"""

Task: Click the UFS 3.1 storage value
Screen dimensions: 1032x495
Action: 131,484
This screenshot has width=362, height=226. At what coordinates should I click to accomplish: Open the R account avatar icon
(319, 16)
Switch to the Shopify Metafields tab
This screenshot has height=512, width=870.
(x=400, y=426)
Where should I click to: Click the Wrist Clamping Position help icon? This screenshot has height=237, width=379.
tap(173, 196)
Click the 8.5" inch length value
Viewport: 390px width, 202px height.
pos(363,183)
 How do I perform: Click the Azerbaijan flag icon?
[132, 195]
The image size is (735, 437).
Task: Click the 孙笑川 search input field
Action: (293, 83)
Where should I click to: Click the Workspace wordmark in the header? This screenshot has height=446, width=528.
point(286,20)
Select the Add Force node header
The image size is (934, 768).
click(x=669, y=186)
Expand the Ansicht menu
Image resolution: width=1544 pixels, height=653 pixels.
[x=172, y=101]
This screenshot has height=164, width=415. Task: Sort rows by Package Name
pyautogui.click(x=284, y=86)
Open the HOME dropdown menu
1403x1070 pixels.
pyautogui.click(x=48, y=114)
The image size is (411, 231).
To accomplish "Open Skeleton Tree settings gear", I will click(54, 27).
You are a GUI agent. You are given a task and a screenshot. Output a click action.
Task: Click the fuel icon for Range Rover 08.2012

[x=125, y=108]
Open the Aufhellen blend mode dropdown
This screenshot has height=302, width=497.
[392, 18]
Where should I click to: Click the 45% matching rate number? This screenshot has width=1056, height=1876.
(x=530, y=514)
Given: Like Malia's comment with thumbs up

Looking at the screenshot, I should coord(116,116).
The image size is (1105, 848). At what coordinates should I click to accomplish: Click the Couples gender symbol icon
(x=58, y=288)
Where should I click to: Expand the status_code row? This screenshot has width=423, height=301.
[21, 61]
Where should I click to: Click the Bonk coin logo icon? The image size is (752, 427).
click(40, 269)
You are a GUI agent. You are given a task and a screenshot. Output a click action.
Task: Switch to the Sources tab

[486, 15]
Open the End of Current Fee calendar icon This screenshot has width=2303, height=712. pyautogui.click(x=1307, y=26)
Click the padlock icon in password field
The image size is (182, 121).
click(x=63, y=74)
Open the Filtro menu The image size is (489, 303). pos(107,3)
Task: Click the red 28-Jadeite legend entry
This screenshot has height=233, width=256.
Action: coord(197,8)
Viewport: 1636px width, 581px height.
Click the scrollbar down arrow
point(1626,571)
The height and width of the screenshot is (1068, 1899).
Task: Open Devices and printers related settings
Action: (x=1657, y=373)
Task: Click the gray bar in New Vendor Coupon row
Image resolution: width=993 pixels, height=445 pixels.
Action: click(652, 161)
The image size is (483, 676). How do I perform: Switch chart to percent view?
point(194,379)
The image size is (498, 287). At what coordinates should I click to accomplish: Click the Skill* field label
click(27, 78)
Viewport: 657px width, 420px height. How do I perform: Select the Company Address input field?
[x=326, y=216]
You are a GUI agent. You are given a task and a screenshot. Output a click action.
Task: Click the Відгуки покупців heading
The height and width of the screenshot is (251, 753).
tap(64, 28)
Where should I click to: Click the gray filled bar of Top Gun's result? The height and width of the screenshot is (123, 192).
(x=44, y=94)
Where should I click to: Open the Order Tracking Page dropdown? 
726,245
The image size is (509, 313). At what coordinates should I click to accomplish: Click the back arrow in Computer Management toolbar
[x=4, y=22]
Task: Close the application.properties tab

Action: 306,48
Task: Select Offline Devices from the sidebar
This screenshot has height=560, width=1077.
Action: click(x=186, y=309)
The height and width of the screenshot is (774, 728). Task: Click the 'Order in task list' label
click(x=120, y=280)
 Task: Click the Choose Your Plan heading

"""

What to do » Everything from the line containing "Task: Close the application.properties tab" through the last line above should be copied exactly, please, with nothing added.

Solution to this task »
Task: Close the application.properties tab

Action: 306,48
Task: Select Offline Devices from the sidebar
This screenshot has height=560, width=1077.
Action: click(x=186, y=309)
The height and width of the screenshot is (774, 728). Task: Click the 'Order in task list' label
click(x=120, y=280)
 Task: Click the Choose Your Plan heading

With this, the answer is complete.